Il est manifeste dans le droit positif récent qu’il découle de ces deux textes que la contrainte décernée par un organisme de sécurité sociale pour le recouvrement de cotisations et contributions doit permettre au redevable d’avoir connaissance de la nature, de la cause et de l’étendue de son obligation et préciser, à cette fin, à peine de nullité, la nature et le montant des cotisations et contributions réclamées et la période à laquelle celles-ci se rapportent, sans que soit exigée la preuve d’un préjudice.
En l’espèce, s 'agissant de la nature de la dette, il est rappelé qu’il est constant en droit français que les dettes de cotisation tant au régime social qu’au régime d’assurance vieillesse sont des dettes personnelles dès lors que ces cotisations sont assises sur le revenu professionnel retenu pour le calcul de l’impôt sur le revenu au titre des bénéfices non commerciaux imposables, et avant les déductions et exonérations autorisées par le code général des impôts.
Ainsi, il est établi par la jurisprudence que les cotisations sont dues à l’organisme social tant que l’activité professionnelle n’est pas radiée.
L’URSSAF justifie de la régularité de la situation d’affilié de M. [H] [D] jusqu’au 15 décembre 2019. Il est donc redevable à l’égard de l’organisme social des cotisations et contributions sociales annuelles dues à titre personnel.
S’agissant de la régularité de la contrainte du 9 janvier 2025, elle comporte la mention à la mise en demeure datée du 9 octobre 2024 et distingue les sommes restant dues au titre des cotisations sociales, des pénalités et des majorations. Cette référence suffit à satisfaire aux exigences de motivation que doit revêtir une contrainte laquelle, par application de l’article L. 244-9 du code de la sécurité sociale.
S’agissant du montant de la contrainte, l’URSSAF démontre que le montant de la régularisation des cotisations au titre de l’année 2019, qui s’élevait initialement à la somme de 5.787 euros, a été calculé sur la base des revenus déclarés par M. [H] [D]. L’URSSAF indique avoir déduit un crédit d’un montant de 1.490,50 euros ramenant ainsi le montant de l’échéance de régularisation 2019 à 2.286,50 euros.
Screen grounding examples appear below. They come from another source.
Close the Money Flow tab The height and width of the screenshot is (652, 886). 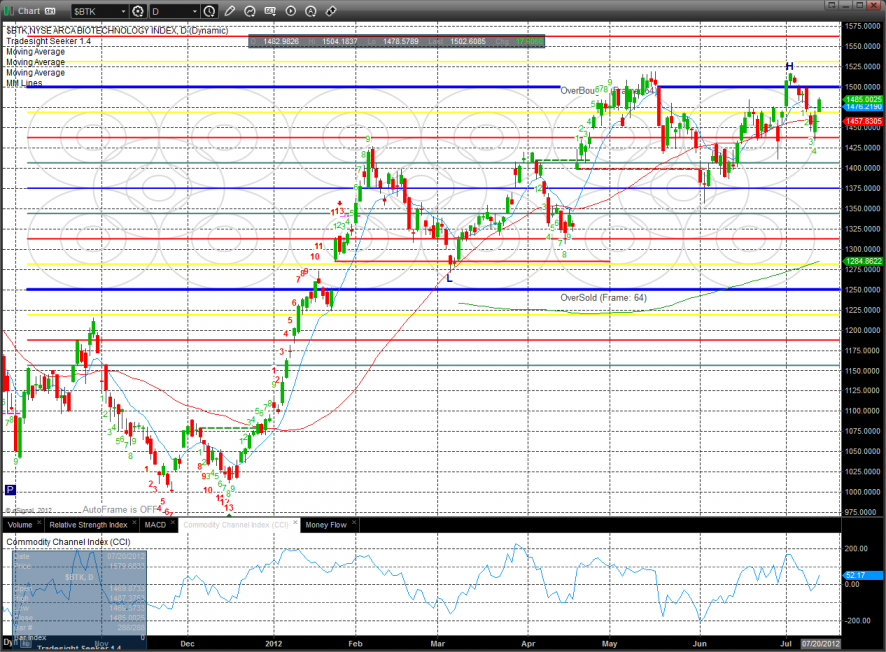(x=353, y=524)

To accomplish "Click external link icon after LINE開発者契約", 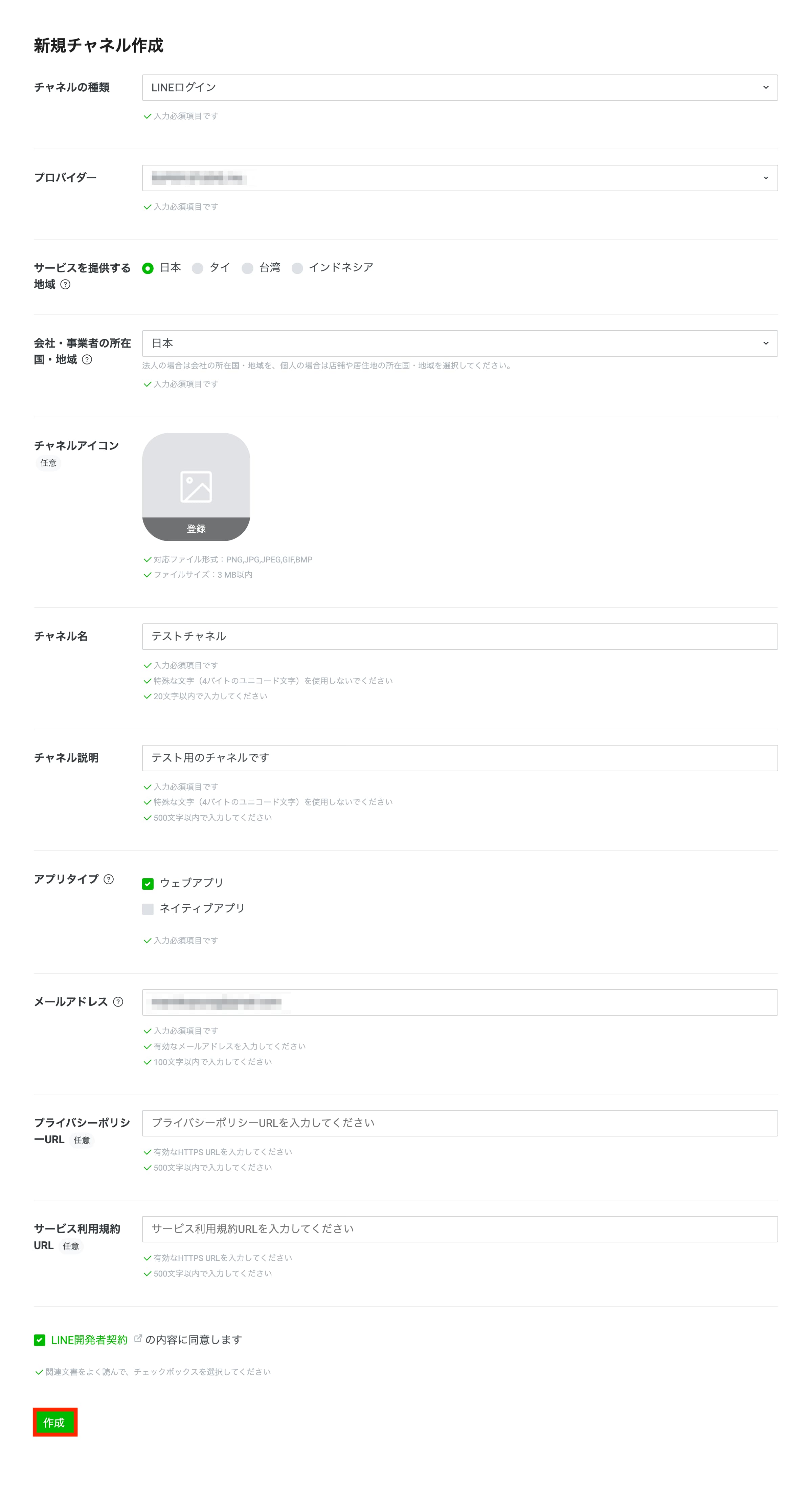I will [x=138, y=1339].

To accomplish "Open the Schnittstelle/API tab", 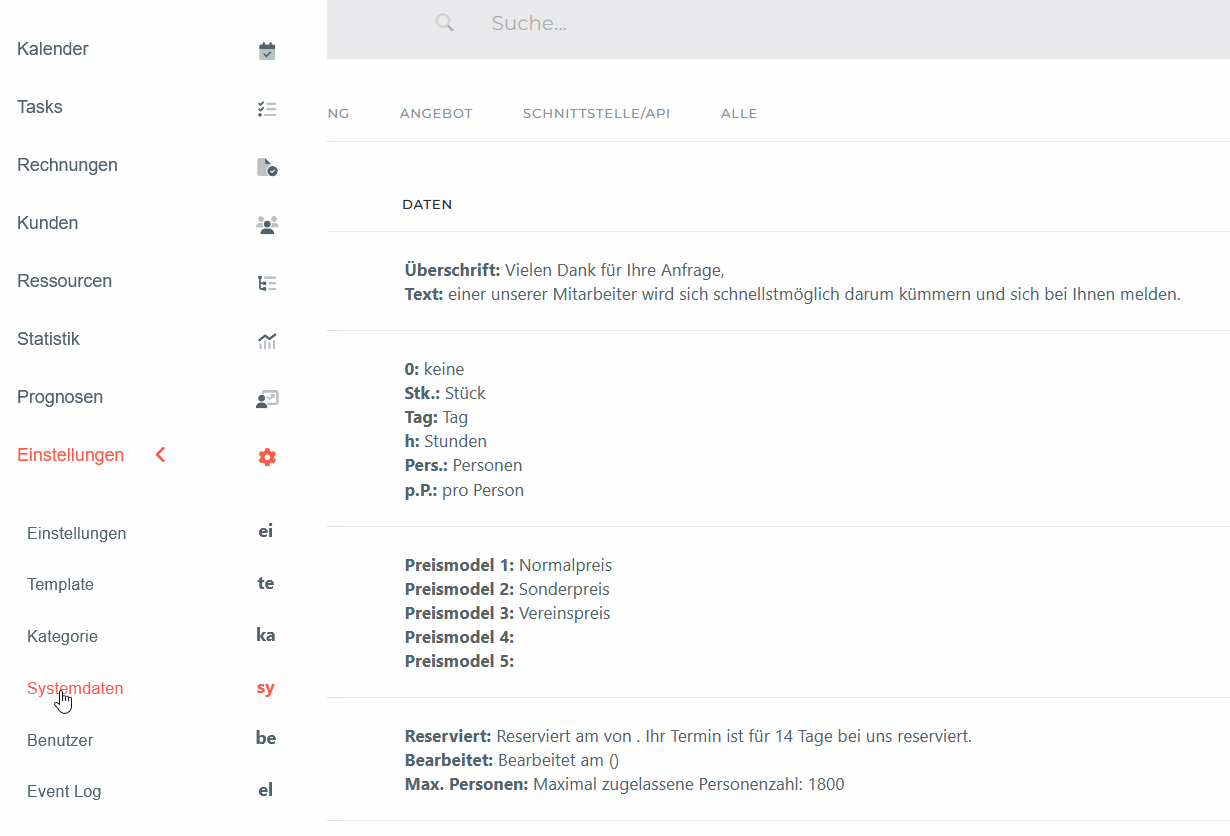I will tap(596, 113).
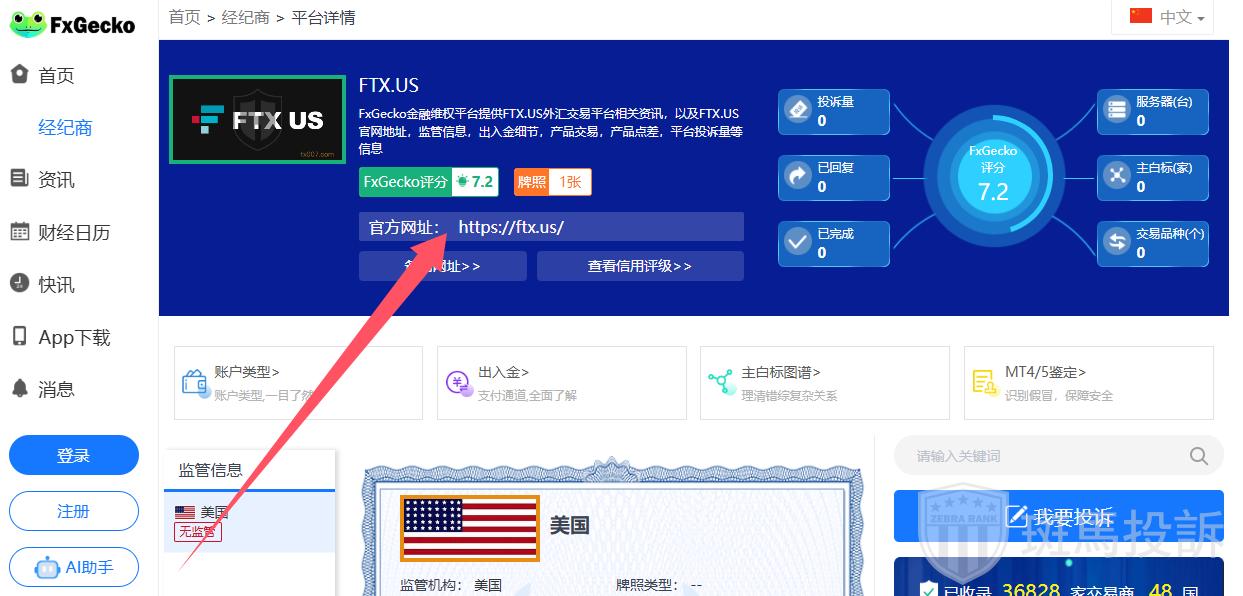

M. [D], quant à lui, conteste être redevable de cette somme. Il explique avoir cédé ses parts sociales et qu’il appartenait au cessionnaire de prendre en charge le règlement des cotisations sociales restant dues.
Or, il convient de rappeler qu’un tel accord est inopposable à l’URSSAF, M. [D] restant personnellement redevable des sommes qui lui sont réclamées.
Dans ces conditions, la contrainte émise par l’URSSAF le 9 janvier 2025 sera donc validée et M. [H] [D] sera condamné au paiement de la somme de 2.286,50 euros.
Sur les dépens et les frais de signification
Aux termes de l’article 696 du code de procédure civile, la partie perdante est condamnée aux dépens, à moins que le juge, par décision motivée, n’en mette la totalité ou une fraction à la charge d’une autre partie.
M. [H] [D], succombant à l’instance, sera condamné à payer les entiers dépens, en ce compris les frais de la signification de la contrainte.
P A R C E S M O T I F S
Le Pôle Social du Tribunal Judiciaire de Vesoul statuant en sa formation de jugement, après débats en audience publique, par décision contradictoire rendue en dernier ressort,
VALIDE la contrainte référencée 4370000018100767840041279136 émise le 9 janvier 2025 par l'[6] ;
CONDAMNE M. [H] [D] à payer à l'[6] la somme de 2.286,50 euros au titre de la contrainte référencée 4370000018100767840041279136 en date du 9 janvier 2025 ;
CONDAMNE M. [H] [D] à payer les entiers dépens de l’instance, en ce compris les frais de signification de la contrainte.
RAPPELLE que tout pourvoi du présent jugement doit, à peine de forclusion, être formé dans le délai de deux mois à compter de sa notification.
Ainsi jugé et mis à disposition au greffe du tribunal le 26 septembre 2025 et signé par le Président et la Secrétaire faisant fonction de greffier.